- What you will do
If a line in the listing below contains "sidebar", return that line.

(Source material begins)

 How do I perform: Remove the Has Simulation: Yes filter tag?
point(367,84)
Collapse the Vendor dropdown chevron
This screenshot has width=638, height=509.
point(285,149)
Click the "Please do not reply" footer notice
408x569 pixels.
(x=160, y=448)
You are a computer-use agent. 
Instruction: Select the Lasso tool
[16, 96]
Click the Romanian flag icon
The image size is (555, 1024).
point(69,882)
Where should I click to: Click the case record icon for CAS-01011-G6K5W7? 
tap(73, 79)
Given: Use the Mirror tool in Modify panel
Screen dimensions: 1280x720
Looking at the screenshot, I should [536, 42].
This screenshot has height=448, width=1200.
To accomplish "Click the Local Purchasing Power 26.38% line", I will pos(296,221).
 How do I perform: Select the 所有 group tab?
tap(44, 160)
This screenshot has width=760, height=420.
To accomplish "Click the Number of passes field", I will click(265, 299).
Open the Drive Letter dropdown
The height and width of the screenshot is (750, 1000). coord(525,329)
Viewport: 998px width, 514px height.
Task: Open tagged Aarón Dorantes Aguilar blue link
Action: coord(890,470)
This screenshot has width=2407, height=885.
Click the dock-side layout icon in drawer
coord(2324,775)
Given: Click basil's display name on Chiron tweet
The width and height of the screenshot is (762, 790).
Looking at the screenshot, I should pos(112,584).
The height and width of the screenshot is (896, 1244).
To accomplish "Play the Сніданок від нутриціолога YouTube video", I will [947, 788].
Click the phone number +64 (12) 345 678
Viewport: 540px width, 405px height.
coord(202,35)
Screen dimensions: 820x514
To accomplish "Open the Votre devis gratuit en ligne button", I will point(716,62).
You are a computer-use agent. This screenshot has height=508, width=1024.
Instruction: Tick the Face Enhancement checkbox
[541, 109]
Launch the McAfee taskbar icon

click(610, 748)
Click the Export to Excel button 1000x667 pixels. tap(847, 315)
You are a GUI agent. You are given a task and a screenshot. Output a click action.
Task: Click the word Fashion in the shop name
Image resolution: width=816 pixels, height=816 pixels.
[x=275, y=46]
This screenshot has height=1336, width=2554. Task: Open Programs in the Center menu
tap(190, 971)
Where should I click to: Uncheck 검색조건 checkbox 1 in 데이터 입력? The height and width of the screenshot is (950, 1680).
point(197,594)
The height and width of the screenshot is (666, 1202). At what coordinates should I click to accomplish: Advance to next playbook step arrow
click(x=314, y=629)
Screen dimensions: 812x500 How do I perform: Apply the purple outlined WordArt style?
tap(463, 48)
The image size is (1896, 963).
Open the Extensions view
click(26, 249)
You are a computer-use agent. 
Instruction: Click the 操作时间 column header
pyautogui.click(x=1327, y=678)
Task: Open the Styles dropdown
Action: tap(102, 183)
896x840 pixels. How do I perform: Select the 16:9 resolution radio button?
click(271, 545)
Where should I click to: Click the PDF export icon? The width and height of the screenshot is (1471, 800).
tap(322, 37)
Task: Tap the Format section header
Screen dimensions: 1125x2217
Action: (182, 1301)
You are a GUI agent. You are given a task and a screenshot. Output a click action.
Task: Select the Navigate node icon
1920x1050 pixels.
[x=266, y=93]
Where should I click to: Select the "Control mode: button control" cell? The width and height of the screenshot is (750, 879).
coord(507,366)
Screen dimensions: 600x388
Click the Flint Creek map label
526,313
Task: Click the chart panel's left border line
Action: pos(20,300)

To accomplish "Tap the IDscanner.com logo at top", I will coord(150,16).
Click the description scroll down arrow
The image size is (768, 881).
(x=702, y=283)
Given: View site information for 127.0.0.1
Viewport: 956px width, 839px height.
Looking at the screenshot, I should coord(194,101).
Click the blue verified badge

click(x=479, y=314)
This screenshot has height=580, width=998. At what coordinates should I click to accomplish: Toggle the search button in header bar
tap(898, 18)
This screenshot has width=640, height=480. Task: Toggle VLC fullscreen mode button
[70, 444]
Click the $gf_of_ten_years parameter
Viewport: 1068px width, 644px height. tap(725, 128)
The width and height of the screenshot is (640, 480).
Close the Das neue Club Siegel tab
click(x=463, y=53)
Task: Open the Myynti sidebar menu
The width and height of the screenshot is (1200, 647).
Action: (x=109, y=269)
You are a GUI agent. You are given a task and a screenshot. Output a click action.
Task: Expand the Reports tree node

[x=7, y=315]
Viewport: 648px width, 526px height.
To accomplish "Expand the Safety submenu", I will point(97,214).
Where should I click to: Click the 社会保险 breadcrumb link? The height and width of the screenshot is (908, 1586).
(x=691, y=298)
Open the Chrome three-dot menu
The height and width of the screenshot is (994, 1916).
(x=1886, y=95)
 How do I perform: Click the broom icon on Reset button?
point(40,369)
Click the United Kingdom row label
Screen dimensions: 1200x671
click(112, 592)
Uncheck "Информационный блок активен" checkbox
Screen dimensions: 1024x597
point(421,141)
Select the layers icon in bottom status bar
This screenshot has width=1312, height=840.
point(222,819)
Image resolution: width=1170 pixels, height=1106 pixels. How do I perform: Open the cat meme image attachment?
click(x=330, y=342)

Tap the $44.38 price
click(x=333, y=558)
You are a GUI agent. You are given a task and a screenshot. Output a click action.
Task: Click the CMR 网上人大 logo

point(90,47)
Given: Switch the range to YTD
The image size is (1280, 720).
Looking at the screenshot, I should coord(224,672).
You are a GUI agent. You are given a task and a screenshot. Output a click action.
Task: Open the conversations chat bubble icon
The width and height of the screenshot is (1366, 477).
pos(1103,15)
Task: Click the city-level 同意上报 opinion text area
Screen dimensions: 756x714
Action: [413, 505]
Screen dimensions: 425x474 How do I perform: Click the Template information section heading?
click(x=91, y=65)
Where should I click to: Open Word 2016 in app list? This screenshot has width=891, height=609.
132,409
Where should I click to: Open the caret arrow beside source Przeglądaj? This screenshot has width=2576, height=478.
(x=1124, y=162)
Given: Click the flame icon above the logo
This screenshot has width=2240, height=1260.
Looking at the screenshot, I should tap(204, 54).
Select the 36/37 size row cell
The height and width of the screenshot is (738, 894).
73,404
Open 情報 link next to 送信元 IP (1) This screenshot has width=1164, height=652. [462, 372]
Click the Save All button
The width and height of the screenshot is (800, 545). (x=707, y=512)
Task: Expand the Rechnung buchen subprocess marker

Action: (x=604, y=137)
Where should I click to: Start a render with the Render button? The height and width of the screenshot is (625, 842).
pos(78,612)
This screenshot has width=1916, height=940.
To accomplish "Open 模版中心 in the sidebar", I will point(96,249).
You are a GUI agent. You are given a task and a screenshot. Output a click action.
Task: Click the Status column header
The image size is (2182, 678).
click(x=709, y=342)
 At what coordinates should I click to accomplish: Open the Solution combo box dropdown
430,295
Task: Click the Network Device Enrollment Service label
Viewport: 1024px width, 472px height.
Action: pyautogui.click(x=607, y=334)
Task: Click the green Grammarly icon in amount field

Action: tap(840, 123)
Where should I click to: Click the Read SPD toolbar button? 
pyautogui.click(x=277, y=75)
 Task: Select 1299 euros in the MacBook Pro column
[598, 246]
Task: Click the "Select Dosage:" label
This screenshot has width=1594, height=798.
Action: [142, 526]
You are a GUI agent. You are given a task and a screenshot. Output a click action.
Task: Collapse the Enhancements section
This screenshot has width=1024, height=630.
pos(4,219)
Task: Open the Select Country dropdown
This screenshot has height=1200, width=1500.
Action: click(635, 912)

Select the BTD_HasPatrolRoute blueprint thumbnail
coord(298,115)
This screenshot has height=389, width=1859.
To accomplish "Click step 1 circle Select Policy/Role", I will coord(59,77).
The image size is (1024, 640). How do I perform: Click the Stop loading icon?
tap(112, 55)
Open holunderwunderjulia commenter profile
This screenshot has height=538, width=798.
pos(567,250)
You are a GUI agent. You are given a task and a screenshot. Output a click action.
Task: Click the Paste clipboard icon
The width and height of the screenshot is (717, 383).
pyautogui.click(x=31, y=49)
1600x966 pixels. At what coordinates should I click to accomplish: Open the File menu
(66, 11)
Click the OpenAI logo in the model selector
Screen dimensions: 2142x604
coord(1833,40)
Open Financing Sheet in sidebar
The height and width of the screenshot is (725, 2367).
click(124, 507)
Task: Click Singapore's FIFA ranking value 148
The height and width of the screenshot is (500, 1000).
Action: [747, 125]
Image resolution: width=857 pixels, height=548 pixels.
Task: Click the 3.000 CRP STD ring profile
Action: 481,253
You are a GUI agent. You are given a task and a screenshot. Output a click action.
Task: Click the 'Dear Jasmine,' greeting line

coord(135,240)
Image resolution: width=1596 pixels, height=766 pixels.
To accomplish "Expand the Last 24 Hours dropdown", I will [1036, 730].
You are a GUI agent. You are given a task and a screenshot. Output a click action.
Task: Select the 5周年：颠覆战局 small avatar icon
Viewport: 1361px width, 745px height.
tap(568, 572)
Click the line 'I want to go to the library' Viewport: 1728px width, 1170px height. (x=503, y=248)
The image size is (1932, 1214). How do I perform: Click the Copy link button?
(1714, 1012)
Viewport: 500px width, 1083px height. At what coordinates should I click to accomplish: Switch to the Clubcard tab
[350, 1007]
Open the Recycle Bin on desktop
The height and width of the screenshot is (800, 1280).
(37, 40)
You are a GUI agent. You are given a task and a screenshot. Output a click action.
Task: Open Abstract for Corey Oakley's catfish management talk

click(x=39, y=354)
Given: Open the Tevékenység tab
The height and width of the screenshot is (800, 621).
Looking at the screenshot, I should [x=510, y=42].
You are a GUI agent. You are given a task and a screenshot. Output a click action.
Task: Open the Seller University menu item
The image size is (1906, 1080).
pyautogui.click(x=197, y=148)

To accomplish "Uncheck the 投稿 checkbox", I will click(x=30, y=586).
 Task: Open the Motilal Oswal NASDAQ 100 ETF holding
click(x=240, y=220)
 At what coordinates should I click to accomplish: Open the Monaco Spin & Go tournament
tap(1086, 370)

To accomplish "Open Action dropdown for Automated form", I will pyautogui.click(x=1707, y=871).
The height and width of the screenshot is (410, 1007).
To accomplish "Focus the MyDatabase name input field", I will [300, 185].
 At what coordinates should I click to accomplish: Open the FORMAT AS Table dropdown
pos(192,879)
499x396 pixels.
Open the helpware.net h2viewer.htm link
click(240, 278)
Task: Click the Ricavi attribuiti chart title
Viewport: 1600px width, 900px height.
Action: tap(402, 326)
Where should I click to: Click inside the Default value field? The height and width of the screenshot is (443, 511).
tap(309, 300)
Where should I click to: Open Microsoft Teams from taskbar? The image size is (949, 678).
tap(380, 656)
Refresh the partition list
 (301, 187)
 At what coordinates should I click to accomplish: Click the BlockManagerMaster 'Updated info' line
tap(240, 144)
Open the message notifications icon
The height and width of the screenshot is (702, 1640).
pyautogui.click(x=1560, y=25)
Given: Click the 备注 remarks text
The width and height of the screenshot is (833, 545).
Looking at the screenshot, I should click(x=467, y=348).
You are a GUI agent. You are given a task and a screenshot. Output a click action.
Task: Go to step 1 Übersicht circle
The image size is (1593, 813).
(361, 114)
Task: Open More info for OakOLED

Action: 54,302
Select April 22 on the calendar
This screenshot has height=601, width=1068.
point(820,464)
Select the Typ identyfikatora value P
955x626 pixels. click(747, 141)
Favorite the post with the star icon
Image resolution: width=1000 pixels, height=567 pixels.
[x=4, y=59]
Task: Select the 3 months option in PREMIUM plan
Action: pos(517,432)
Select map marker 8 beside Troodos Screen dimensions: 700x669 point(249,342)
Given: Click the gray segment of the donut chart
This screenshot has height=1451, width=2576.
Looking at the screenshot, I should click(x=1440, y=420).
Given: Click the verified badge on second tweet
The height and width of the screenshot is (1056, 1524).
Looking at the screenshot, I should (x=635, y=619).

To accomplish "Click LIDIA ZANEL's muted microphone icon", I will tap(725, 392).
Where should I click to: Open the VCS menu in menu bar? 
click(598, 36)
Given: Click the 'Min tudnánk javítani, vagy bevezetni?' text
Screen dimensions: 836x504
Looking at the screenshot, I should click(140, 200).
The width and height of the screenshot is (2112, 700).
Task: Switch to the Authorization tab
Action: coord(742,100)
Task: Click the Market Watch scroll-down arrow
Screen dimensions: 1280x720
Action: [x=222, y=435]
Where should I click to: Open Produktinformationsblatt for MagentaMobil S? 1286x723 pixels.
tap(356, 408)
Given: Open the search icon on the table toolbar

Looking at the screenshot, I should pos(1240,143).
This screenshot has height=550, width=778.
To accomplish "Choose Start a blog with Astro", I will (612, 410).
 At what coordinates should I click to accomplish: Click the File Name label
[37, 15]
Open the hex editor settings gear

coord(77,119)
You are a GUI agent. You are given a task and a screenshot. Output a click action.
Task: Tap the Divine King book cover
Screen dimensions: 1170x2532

(Source material ends)

- Task answer
Task: Open the Myynti sidebar menu
To accomplish "Open 模版中心 in the sidebar", I will point(96,249).
Open Financing Sheet in sidebar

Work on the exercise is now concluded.